The purpose of this study was to evaluate the clinicopathological significance of the microvessel density and macrophage and mast cell counts in invasive breast carcinomas.
45 invasive breast carcinomas were immunohistochemically stained with the endothelial antigen, CD34, and macrophage marker, CD68. 0.1% toluidine blue was used to highlight mast cells. The microvessel and mast cell counts were performed at ×200 magnification and the macrophages at ×400 magnification.
With the 45 invasive breast carcinomas, there were no statistically significant associations between the mast cell, macrophage and microvessel counts and the tumor size and lymph node status. ER and PR negative mast cells infiltrated more than in cases of positive stati, with statistical significance (p-value=0.010 and 0.005, respectively). The macrophage counts were negatively correlated with the PR status (p-value=0.030). With respect to the c-erbB-2 status, there was no significance correlation with the mast cell, macrophage and microvessel counts. The mast cell counts showed significantly positive correlation with the microvessel counts in the invasive breast carcinomas (p-value=0.015). In a comparison of the macrophage counts with the microvessel counts, a positive tendency for both parameters, but without statistical significance (p-value=0.310).

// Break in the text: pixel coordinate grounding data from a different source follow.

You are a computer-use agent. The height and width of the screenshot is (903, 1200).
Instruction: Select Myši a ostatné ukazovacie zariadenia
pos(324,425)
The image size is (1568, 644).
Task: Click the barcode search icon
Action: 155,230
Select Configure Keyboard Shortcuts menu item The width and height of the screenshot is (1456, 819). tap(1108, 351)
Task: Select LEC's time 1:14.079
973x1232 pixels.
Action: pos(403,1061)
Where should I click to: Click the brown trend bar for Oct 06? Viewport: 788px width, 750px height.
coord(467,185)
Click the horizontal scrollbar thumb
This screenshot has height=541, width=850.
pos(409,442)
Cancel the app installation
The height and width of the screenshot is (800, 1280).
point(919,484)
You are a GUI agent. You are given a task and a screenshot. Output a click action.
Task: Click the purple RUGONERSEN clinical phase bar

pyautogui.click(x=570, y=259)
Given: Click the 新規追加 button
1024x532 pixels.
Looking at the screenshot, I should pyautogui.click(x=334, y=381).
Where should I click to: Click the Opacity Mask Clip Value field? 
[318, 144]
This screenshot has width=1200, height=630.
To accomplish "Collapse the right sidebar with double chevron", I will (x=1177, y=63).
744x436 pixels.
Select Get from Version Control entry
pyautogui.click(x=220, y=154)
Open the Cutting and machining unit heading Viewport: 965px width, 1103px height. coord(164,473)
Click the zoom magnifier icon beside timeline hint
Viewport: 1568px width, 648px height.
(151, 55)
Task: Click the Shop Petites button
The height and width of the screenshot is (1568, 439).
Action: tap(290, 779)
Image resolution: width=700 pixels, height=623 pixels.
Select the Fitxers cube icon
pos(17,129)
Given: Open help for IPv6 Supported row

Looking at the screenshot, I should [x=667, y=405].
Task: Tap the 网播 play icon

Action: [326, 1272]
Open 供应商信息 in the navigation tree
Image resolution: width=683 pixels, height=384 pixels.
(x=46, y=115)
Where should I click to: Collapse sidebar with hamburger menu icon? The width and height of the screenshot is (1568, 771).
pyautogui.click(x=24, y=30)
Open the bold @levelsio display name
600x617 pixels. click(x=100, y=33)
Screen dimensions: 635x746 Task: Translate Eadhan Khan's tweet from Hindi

Increasing numbers of mast cells and macrophages were recruited in invasive breast carcinomas, which contribute to angiogenesis. The microvessel density in invasive breast carcinomas had no statistically significant association with the tumor size, lymph node status, and histological grade, presence of DCIS component, estrogen/progesterone receptor status and cerbB-2 status. The evaluation of angiogenesis using these methods is not thought to provide an independent clinicopathological factor in invasive breast carcinomas.